Unter den alten Kunstwerken aus Metall in Meklenburg und vielleicht in Norddeutschland und weiterem Kreise nimmt ein bisher noch nicht besprochenes bronzenes Tauffaß in der Marienkirche zu Rostock durch sein hohes Alter, seine Größe und seine Schönheit unstreitig den ersten Rang ein; ja man könnte demselben wohl eine hervorragende Stelle unter allen Gußwerken des frühern Mittelalters 1 ) zuerkennen.

Das Ganze besteht aus einem runden Tauffaß, welches von vier Figuren getragen und von einem kegelförmigen Deckel zugedeckt wird, auf dessen Spitze ein Adler mit ausgebreiteten Flügeln steht.

Das Ganze ist über 10 Fuß hamburger Maaß hoch. Das Tauffaß ist 2 1/2 Fuß, die 4 tragenden Figuren sind bis zur Höhe der tragenden Schultern über 1 1/2 Fuß, der Deckel bis zur Spitze des Adlers über 6 Fuß hoch. Das Werk macht also einen sehr großartigen Eindruck und ist in seiner Einrichtung ungewöhnlich, da alte Taufkessel mit Deckeln sehr selten sind. Der Deckel hat in alten Zeiten in Ketten über dem Tauffaß geschwebt, so daß er beim Gebrauche nur zur Seite geschoben zu werden brauchte; hiezu dienten 4 große Bronzeringe, welche von 4 Löwenköpfen am untersten, weitesten Rande des Deckels im Maule gehalten werden.

Das Ganze (Träger, Faß und Deckel) ist von Bronze im Jahre 1290 in Rostock gegossen. Dies sagt deutlich folgende Inschrift, welche in den untern Raud des Deckels eingegossen ist:


1) Ein ähnlicher großes Tauffaß, auch mit einem kegelförmigen Deckel, schöner, jedoch kleiner, vielleicht noch aus dem 12. Jahrh. stammend, findet sich im Dome zu Hildesheim (auch in einem schönen Gypsabgusse im Museum zu Berlin).

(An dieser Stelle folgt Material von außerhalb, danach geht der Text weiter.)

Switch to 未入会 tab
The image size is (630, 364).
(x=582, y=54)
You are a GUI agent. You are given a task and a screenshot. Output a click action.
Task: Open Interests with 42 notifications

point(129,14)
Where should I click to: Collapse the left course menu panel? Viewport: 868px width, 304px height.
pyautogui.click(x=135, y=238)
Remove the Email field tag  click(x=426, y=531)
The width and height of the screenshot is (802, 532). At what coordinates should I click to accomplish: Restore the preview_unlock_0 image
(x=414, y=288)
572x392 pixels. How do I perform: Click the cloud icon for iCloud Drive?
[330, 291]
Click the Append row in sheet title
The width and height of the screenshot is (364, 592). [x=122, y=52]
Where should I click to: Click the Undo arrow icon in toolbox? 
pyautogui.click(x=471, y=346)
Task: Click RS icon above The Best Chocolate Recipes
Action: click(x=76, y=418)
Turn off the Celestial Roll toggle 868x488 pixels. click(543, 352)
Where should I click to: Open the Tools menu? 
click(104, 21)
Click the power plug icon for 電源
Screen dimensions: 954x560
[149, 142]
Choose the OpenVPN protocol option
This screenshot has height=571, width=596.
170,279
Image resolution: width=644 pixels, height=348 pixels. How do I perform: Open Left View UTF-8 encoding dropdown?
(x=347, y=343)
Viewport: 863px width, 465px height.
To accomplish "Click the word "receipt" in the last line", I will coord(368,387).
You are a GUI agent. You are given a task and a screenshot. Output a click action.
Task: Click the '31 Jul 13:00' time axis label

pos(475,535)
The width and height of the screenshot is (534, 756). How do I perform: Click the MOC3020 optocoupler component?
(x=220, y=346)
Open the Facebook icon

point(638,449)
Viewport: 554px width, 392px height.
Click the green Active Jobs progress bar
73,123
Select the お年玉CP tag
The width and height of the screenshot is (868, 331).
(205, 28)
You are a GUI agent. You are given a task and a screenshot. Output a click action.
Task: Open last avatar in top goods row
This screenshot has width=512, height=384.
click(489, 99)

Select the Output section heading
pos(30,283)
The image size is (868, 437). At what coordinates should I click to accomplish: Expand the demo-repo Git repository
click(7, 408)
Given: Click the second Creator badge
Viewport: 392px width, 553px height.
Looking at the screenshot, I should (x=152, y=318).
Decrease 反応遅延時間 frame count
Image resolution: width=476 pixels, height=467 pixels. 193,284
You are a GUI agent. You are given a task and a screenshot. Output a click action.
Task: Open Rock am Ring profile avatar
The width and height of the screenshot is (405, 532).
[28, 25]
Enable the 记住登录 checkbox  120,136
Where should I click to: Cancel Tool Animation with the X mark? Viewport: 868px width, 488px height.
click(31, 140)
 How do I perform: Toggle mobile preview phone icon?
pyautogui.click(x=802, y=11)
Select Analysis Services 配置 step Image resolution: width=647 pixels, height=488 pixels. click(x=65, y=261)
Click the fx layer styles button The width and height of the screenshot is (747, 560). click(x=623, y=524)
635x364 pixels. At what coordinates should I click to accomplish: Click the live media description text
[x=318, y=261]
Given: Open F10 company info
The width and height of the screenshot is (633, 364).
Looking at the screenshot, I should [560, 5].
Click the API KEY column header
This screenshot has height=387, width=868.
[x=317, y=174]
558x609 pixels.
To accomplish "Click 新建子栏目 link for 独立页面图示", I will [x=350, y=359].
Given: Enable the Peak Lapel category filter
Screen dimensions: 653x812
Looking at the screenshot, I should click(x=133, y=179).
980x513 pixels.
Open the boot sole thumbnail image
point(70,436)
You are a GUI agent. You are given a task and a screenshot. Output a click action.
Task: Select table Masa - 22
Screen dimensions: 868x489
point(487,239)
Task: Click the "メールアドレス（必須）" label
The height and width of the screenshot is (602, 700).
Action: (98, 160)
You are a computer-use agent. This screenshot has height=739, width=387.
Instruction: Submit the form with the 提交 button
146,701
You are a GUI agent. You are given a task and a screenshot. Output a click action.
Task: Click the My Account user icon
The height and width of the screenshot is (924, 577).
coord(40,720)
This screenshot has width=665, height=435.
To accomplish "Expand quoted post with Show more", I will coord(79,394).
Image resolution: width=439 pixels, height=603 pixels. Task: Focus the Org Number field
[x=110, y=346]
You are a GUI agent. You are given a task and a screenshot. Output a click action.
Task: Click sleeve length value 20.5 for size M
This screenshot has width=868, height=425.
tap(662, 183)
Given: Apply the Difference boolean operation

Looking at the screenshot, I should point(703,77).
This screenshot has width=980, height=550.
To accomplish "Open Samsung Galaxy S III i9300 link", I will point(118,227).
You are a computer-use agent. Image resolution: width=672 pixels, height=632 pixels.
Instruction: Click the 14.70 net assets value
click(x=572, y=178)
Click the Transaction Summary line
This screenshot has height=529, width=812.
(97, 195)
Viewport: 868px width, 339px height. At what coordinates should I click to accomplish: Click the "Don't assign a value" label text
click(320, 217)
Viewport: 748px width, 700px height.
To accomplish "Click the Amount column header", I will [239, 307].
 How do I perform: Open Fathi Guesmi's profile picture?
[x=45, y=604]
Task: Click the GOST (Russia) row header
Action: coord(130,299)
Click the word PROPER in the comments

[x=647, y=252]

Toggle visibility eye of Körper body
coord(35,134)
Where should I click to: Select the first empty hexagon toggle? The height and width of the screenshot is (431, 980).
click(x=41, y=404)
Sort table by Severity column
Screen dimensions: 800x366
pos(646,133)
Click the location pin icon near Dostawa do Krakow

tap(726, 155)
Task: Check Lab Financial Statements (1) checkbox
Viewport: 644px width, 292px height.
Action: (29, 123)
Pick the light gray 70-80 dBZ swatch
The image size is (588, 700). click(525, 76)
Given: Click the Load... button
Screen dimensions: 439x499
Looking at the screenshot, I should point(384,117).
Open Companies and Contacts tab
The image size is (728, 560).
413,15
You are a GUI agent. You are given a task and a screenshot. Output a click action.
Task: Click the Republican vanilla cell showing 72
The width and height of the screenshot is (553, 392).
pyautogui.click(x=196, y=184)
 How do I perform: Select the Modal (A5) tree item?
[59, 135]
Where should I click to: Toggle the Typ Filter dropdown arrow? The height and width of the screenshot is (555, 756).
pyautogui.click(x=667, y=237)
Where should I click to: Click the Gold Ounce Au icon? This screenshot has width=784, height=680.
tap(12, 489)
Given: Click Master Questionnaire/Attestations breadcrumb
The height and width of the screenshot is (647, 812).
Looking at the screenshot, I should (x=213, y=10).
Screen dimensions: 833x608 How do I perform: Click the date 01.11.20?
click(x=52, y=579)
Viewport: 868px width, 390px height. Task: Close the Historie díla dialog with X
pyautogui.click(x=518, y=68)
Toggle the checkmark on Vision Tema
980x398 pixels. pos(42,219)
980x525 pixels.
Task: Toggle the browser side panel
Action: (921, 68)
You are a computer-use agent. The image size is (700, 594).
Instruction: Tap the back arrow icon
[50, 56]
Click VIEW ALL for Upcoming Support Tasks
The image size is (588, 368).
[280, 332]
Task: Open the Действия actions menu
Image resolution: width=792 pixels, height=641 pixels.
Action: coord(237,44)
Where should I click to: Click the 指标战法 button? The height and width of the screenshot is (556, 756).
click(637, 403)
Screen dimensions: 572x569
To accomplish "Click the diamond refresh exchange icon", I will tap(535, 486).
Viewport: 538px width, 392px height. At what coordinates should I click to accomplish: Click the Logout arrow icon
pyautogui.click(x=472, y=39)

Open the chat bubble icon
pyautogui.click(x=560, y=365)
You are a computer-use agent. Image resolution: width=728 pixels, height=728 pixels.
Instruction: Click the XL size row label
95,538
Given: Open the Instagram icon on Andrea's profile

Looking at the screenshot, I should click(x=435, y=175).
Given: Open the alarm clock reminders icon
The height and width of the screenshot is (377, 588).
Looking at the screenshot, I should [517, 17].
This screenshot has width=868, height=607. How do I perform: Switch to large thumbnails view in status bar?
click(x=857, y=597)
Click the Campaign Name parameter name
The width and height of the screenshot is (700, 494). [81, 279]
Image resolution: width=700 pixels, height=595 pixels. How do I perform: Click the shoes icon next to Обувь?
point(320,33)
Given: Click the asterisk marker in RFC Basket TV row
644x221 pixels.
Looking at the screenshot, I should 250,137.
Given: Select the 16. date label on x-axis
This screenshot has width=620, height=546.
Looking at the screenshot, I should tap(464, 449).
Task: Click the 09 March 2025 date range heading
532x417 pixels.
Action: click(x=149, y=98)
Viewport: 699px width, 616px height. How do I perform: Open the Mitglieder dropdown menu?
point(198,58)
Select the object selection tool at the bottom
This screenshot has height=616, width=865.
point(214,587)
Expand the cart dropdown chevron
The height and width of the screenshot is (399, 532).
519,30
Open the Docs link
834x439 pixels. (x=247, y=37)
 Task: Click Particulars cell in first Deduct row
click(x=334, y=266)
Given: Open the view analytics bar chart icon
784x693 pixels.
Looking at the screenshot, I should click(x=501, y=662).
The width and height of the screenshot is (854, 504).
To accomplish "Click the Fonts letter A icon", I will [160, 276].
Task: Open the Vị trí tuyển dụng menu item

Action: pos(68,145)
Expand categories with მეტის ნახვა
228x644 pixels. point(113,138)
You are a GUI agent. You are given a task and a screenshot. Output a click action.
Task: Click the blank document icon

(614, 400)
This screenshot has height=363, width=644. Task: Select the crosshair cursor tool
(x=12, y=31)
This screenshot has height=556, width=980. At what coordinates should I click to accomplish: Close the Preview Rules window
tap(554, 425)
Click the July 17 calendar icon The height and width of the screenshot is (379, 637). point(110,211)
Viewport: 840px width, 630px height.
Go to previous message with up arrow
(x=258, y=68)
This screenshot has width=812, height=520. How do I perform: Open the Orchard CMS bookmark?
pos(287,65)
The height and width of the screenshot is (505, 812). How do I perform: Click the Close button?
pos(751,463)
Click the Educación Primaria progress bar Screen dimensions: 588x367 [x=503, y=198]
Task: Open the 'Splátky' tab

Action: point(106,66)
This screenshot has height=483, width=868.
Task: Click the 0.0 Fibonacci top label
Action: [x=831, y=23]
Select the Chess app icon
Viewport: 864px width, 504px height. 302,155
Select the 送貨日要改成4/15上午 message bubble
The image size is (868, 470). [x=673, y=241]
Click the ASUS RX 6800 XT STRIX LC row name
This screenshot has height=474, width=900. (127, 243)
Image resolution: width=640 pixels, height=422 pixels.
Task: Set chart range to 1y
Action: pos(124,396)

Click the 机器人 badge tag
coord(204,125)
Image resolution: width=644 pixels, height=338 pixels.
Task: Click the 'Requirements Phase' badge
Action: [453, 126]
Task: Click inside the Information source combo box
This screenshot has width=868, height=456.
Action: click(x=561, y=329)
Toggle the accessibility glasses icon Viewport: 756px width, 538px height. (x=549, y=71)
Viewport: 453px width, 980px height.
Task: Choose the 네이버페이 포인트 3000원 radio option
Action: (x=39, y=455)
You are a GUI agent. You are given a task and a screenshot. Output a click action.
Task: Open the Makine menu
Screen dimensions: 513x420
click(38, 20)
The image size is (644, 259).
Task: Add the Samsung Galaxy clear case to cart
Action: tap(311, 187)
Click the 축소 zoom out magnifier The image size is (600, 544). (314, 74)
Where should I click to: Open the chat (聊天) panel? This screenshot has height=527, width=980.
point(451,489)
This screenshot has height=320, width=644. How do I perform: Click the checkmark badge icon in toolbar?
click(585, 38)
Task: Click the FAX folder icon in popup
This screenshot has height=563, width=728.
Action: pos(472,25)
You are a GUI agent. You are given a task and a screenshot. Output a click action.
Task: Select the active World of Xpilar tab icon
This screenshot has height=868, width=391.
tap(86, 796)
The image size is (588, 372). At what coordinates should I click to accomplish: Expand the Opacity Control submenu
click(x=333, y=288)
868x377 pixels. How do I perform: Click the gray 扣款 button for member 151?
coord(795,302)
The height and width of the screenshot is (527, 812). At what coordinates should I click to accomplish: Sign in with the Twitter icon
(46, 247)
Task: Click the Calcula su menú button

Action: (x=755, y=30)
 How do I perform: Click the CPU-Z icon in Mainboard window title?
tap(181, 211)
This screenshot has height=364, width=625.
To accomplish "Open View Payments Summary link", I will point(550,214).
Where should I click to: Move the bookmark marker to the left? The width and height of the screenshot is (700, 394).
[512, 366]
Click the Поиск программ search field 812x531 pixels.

Ganz alte große Tauffässer (Fünten) im schwierigen Metallguß sind sehr selten. Im 14. und 15. Jahrhundert werden sie, aus verschiedenen Metallen, häufiger. Der hildesheimer Taufkessel ist auch abgebildet im kölner Organ für christliche Kunst, 1862, Nr. 23, 1 Dec., vgl. S. 268, Note. Nach den Angaben bei dieser Abbildung hat der hildeshenner Kessel 6' Höhe und 10 1/3' Umfang.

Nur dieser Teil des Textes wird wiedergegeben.